Sunday, May 31, 2009

A Raisin Chronicles First: Asparagus Soup Recipe

There are two things you should know about me:
1) I seldom cook
2) I hate seeing food go to waste
The two were bound to collide eventually.

On Memorial Day, I discovered some asparagus in the crisper drawer. There was too much to simply steam and serve and it didn't look like it would make it to the weekend. Then I remembered seeing a recipe that used asparagus in my recipe box. It was a gamble (past-its-prime produce combined with an untested recipe) but did it ever pay off. The soup was incredible. I'm starting to drool just remembering.

I emailed the recipe to the Raisinette (aka my daugher), who's vegetarian. Later, when I was over visiting Rachel, also a veggie, I offered it to her and she said, "Why don't you just post it?"

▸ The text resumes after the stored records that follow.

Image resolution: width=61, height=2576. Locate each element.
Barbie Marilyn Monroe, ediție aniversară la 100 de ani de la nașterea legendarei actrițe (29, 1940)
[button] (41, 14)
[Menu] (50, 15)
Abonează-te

I started to explain that I have a reputation to protect as a non-cooking person, but I knew she would not be impressed.

Asparagus Soup

Serves 6

2 Tablespoons unsalted butter
1 tablespoon canola oil
3 cups chopped onions
2 tablespoons finely minced garlic
6 cups defatted chicken broth (veggie broth works just as well)
3 pounds fresh asparagus
2 carrots, peeled and chopped
1 cup chopped flat-leaf parsley
1 Tablespoon dried tarragon
Salt and pepper to taste
Pinch of cayenne pepper
½ cup sour cream for garnish (optional)
1 large ripe tomato, seeded and diced, for garnish

 Melt the butter in the oil in a pot over medium-low heat. Add the onion and garlic. Cook until tender, stirring occasionally, about 15 minutes. Add the broth and heat to boiling.
 Trim woody ends off the asparagus. Reserving the tips, cut the stalks into 1-inch pieces, add to broth. Add the carrots, parsley, tarragon, salt, pepper and tarragon to broth. Simmer, partially covered, about 40-50 minutes.
 Puree in batches in a blender or a food processor, then strain soup back into the pot.
 Add asparagus tips and simmer over medium-low heat until tips are tender and soup is hot, about 10 minutes.
 Serve with a dollop of sour cream and a sprinkling of diced tomatoes.

Per serving (w/o sour cream)
184 calories
23g carbohydrates
10g protein
7g fat
10mg cholesterol

Saturday, May 30, 2009

A Bit of the Old In and Out

Well, that brought you here in a hurry, didn't it?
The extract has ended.